CAMBRIDGE, Mass. & SEATTLE--(BUSINESS WIRE)--bluebird bio, Inc. (Nasdaq: BLUE), a clinical-stage company committed to developing potentially transformative gene therapies for severe genetic and orphan diseases, today announced the acquisition of Precision Genome Engineering, Inc., or Pregenen, a privately held biotechnology company headquartered in Seattle, Washington. Pregenen is a leader in the development of gene editing and cell signaling technologies with a broad range of potential therapeutic applications.
“We are excited to add Pregenen’s team and their unique gene editing platform to bluebird as it will further expand and lever our gene therapy product platform,” stated Nick Leschly, chief bluebird. “While we remain focused on driving our core programs forward, this acquisition represents a significant investment in our stated strategy to integrate emerging technologies that can enhance our ability to develop innovative and potentially transformative gene therapy and cancer immunotherapy products for patients.”

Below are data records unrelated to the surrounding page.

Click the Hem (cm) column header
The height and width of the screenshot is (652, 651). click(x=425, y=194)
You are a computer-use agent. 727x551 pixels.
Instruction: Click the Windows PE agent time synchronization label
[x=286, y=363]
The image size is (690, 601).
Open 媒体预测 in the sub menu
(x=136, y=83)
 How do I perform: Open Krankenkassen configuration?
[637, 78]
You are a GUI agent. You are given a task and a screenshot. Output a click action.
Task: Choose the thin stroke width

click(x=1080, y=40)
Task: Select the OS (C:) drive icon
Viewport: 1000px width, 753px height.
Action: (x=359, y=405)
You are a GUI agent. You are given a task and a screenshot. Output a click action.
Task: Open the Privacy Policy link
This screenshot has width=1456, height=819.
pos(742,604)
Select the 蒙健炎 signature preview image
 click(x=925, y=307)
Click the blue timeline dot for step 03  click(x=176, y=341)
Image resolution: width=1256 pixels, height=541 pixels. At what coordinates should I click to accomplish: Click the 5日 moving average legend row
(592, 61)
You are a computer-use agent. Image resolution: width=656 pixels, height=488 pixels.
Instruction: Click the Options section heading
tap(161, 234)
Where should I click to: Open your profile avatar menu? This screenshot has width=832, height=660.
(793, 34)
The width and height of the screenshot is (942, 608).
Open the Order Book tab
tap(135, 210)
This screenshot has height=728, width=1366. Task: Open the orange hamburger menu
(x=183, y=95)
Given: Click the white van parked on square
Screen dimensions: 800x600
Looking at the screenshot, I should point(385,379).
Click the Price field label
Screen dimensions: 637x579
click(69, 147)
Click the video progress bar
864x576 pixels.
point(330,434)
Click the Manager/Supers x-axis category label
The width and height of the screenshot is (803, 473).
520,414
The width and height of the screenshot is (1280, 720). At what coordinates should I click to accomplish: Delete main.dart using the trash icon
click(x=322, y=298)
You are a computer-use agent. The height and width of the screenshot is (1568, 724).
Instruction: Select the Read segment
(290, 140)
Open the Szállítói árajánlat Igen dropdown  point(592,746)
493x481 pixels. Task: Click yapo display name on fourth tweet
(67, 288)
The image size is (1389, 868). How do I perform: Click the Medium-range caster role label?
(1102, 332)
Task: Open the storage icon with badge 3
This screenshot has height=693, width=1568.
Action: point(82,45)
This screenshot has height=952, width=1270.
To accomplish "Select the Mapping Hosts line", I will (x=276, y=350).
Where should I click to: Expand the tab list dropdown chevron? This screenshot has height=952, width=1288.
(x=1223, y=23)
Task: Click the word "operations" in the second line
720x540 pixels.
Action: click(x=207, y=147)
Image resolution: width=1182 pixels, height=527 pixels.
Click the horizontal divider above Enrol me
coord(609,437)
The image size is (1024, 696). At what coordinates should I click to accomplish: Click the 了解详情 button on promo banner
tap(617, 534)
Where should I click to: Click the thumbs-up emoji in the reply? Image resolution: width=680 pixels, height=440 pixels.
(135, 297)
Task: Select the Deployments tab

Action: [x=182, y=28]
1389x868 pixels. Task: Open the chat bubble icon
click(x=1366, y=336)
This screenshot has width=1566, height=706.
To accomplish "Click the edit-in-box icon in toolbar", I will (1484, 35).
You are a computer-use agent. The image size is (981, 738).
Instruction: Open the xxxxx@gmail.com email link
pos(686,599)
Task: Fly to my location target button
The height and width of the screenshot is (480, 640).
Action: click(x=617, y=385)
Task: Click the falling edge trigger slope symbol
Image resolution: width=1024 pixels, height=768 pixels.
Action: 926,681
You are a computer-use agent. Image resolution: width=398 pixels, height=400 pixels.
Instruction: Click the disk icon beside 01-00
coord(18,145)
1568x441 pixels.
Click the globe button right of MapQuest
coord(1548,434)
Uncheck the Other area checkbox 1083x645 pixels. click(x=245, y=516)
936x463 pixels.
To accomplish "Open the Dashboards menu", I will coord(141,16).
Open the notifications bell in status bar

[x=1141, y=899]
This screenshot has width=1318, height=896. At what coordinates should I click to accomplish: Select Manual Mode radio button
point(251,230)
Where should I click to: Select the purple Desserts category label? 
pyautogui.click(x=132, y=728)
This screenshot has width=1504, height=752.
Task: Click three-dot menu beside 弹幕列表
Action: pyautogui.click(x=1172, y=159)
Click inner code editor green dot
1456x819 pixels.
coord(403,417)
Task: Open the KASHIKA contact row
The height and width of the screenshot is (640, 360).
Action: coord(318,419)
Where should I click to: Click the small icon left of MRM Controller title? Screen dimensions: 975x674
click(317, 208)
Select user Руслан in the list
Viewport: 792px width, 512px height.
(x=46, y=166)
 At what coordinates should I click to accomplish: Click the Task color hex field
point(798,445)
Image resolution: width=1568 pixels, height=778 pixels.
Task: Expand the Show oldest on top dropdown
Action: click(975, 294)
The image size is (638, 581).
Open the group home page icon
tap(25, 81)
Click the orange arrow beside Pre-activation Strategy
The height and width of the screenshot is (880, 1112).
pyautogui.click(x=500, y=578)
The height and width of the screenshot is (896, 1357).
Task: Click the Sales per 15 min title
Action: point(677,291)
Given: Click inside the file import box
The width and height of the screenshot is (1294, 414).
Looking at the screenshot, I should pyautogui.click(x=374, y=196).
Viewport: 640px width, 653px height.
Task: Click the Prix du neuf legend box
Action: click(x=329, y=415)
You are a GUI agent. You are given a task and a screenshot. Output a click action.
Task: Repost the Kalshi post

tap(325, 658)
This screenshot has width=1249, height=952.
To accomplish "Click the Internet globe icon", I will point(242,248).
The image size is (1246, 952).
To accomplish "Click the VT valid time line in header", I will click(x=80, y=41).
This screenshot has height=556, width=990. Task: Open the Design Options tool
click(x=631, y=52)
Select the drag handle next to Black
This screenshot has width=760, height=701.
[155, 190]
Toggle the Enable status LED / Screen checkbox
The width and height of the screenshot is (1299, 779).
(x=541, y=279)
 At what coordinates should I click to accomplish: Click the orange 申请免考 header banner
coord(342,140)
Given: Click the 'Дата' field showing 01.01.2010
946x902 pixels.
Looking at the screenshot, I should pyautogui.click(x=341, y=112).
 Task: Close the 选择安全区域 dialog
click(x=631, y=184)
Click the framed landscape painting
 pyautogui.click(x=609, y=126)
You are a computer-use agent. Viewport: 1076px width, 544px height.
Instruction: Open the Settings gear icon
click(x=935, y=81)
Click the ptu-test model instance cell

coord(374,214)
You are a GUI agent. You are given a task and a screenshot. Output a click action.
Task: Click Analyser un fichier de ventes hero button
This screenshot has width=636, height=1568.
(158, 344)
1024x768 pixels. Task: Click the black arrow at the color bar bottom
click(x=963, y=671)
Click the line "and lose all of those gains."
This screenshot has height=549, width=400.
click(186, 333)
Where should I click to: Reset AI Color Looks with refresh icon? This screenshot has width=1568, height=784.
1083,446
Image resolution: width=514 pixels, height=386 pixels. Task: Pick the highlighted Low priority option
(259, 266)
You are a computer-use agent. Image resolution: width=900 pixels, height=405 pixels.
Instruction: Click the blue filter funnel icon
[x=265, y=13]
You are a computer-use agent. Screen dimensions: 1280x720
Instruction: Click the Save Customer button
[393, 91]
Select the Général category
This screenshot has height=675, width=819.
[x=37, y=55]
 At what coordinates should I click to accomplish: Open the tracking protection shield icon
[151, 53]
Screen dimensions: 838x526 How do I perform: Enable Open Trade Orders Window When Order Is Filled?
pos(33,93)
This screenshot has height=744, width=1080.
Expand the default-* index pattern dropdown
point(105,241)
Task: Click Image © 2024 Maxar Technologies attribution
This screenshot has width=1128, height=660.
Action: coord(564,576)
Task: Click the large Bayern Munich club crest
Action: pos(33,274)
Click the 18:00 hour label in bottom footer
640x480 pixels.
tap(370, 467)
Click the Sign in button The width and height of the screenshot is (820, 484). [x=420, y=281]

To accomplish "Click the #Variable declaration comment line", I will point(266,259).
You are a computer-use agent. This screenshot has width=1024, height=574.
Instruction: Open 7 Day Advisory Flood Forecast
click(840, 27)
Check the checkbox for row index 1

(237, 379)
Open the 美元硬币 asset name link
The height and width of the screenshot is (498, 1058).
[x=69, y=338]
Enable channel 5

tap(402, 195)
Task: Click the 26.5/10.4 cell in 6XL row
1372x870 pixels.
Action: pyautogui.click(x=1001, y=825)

“Pregenen is a recognized leader in the development and reprogramming of novel Homing Endonuclease and MegaTAL based enzymes that provide a highly specific and efficient way to silence, edit, or insert genetic components” stated Co-founder Andrew Scharenberg M.D. “Teaming up with bluebird allows us to further expand and translate our gene editing and cell signaling technologies into potentially new and impactful human therapeutics, and provides an opportunity to complement bluebird’s established HSC and CAR-T cell product platforms to develop the next generation of gene therapy product candidates.”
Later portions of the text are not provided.